I ended up going home mainly because I wanted to be in my bed and see this sweet girl:
|She stayed by my side throughout my whole recovery.|
The first few days post-op are not a lot of fun. The goal is to keep the pain under control, so you're popping pills every four hours. Oddly enough, my four small incisions didn't hurt much. I'm guessing the real pain was from all the lasering. My surgery was three weeks yesterday and today was the first day I wasn't alternating Tylenol and Advil around the clock. Hopefully I've turned a corner. Of course, all the lovely get well gifts have helped tremendously. I'm so lucky to have friends and family who dropped everything to make me meals, bring me flowers, movies, magazines, and CANDY!
|Thanks to my Debbie-Time for these sweet treats!|
I had my post-op appt with my doctor last week. She showed me some incredibly cool and very disturbing pictures they took during surgery. There's nothing like looking at your insides up close and personal. Because I have a severe case of endometriosis, we're going to have to aggressively treat it going forward. There's many hormone-suppressing treatments, but all carry some not-so-fun side effects (hot flashes, bone density loss, depression, weight gain, and possible permanent menopause). I've opted to go with the Depo-Provera shot because the side effects are less severe than others. We'll see if it's the miracle drug for me.
Sadly, the recurrence rate of endometriosis is as high as 40% following surgery. But I'm learning to wrap my head around this diagnosis.
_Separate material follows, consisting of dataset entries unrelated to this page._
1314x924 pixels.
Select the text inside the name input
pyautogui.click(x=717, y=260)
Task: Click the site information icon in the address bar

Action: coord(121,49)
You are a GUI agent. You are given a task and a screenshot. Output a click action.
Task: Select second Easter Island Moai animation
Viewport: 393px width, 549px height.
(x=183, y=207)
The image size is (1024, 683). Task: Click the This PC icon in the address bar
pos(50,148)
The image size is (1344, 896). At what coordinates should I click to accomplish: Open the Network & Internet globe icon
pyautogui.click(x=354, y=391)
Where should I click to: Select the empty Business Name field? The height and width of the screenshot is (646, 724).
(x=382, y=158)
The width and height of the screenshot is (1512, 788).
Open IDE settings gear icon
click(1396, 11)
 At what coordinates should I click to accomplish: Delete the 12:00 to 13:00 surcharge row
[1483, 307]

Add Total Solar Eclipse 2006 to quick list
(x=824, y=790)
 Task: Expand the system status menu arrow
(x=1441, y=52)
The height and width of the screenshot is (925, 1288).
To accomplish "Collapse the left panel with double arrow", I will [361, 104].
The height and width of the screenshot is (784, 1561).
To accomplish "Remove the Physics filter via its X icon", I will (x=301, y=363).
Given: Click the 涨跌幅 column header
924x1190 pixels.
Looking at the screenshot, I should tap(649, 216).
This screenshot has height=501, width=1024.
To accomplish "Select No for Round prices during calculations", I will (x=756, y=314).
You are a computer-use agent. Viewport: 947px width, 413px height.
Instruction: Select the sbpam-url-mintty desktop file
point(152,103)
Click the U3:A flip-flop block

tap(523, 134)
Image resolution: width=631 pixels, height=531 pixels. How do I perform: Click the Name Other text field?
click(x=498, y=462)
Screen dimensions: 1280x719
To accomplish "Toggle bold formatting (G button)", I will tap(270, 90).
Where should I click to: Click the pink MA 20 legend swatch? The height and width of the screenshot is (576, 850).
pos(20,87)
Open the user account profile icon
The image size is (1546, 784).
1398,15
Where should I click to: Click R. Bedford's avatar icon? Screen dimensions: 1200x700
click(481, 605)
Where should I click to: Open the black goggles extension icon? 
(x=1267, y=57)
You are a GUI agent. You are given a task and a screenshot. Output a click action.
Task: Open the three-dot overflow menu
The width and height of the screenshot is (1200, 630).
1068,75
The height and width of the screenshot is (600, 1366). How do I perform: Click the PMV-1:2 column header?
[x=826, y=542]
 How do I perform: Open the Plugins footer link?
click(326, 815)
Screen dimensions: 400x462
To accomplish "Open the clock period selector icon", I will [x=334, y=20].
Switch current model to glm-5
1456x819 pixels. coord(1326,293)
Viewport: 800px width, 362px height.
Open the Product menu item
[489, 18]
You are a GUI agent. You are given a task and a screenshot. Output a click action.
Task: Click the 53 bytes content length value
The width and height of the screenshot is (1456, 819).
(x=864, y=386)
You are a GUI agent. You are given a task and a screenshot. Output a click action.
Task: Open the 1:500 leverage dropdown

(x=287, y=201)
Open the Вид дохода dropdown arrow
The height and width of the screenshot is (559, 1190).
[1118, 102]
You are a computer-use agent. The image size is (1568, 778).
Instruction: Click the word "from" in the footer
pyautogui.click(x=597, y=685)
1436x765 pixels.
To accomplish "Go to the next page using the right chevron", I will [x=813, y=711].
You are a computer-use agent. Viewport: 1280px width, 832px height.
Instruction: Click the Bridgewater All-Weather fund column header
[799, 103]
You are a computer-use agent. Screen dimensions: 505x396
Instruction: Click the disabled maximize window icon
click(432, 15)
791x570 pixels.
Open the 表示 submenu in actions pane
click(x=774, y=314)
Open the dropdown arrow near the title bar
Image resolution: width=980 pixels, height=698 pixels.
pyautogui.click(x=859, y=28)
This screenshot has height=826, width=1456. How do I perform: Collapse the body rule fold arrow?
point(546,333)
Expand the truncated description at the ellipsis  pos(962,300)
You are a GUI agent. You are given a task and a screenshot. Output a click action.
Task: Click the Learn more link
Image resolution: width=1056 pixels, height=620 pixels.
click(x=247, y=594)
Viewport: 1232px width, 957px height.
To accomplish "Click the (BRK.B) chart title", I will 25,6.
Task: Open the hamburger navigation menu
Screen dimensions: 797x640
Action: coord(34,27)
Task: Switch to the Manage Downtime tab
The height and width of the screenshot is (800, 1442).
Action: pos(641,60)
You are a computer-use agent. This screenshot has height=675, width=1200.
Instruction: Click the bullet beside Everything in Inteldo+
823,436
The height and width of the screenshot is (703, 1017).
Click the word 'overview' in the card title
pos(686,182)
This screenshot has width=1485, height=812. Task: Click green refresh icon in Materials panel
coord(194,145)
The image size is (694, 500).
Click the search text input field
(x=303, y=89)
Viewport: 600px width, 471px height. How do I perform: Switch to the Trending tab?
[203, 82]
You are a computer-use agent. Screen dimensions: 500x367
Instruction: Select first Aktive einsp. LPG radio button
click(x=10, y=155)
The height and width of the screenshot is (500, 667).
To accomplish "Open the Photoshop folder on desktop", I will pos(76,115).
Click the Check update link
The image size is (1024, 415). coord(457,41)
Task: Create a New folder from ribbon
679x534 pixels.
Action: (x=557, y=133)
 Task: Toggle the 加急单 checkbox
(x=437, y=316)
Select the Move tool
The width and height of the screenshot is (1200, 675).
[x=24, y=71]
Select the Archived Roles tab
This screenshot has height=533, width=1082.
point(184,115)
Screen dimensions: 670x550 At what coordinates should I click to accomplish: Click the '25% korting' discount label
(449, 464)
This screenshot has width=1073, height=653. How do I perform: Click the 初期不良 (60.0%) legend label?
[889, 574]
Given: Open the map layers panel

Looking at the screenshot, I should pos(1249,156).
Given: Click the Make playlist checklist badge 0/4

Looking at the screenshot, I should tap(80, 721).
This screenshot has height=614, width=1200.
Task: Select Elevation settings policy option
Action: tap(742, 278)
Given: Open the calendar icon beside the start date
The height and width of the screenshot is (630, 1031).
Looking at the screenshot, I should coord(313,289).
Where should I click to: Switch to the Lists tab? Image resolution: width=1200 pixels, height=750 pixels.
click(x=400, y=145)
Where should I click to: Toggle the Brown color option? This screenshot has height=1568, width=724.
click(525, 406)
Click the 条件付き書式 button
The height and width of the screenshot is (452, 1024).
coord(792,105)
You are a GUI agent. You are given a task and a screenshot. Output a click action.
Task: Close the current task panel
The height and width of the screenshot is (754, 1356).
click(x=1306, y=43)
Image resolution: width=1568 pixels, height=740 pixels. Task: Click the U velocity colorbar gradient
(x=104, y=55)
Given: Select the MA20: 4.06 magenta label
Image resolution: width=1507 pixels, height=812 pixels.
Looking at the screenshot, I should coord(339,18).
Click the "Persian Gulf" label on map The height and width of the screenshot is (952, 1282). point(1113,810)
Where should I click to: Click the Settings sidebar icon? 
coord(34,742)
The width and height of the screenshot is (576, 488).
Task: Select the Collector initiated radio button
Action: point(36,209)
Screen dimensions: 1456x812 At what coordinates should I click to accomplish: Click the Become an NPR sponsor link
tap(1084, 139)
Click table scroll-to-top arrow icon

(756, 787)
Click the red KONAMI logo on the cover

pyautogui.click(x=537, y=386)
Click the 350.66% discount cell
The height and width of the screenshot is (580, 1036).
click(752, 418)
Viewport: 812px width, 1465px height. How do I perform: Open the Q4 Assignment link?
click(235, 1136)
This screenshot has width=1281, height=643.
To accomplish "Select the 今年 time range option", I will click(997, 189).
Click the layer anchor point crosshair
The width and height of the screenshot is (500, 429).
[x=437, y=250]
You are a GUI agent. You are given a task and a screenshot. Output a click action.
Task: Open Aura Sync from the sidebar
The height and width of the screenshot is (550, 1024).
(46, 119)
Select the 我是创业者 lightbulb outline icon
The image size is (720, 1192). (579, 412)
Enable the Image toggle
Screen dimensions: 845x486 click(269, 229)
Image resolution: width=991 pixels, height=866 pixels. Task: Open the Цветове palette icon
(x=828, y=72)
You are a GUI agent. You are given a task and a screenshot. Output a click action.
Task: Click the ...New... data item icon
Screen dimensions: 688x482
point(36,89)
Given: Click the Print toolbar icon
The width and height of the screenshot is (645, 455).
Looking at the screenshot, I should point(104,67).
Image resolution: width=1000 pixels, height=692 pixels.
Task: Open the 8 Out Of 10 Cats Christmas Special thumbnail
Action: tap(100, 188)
It's my thing. But I'm also learning that sooner or later we all have a thing. Some have more than one thing. And we still lead happy, productive lives. I've also gained enormous empathy for those that deal with chronic pain on a daily basis. My brief tango with it has been memorable, but I can't wait to get back to normal. Or find a new normal. As long as it's Lortab-free, I'm game to try.